Au
VIIème siècle avant j.c., les Phéniciens découvrent le site de Tanger
et y implantent un comptoir prospère. Les nécropoles de Ain Dalia
sur le littoral atlantique et celles aux bords des anciennes lagunes
de Djebila sont les traces de cette occupation lointaine.
Vers
la fin du Véme siècle avant j.c., les Carthaginois débarquent sur
la baie de Tanger et empruntent les chemins intérieurs passant par
le site actuel de la médina pour acheminer leurs marchandises depuis
la campagne. C'est ainsi qu'apparaît le premier tracé de la rue Siaghine
et l'emplacement de la place Souk Dbarra ( place 9 avril).
En 440
avant j.c. Rome s'installe dans la région et fait de la cité de Tinjis,
la capitale d'un grand empire, la Mauritanie Tingitane.
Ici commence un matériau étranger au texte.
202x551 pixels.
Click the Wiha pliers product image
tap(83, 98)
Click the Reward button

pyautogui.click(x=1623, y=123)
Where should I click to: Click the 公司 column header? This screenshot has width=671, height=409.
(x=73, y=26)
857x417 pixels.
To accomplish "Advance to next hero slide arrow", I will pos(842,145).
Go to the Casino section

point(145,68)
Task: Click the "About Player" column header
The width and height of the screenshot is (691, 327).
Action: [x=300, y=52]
Les limites
de cette nouvelle cité sont données par les tombes découvertes tout
autour de l'actuelle médina (ex. nécropole de Marchan ) qui a épousé
à quelques différences près le plan de la ville antique : La rue Siaghin
reprend le tracé du decumanus maximus, la place Souk Dakhel est aménagée
à l'emplacement du forum et la grande mosquée est bâtie sur le site
de l'ancien temple.
Au début
du VIIIéme siècle, Tanger devient musulmane et Tarik Ibn Ziyad s'en
sert en 711 pour préparer et concrétiser la conquête d'Al andalous.
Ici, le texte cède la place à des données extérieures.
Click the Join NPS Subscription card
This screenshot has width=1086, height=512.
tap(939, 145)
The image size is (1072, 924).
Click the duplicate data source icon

Sous les Almoravides, les Almohades et les mérinides, la ville garde
toujours son rôle de point de départ vers l'autre rive du
détroit.
A partir
du début du XVéme siècle, commence une longue série d'occupations
étrangères : En 1471, les Portugais occupent la ville et y construisent
une enceinte de protection flanquée de tours Semi-circulaires et de
bastions dont les traces sont toujours apparentes depuis Bab el Kasba
jusqu'à Bab Dbagh.
En 1661, les Anglais prennent possession de Tanger et renforcent son
système défensif par la création de quatorze forts et un môle.
En 1684, sous la pression des attaques et des sièges de la résistance
et des forces du sultan Moulay Ismail, les Anglais sont contraints
d'évacuer la ville après avoir démoli l'ensemble des fortifications.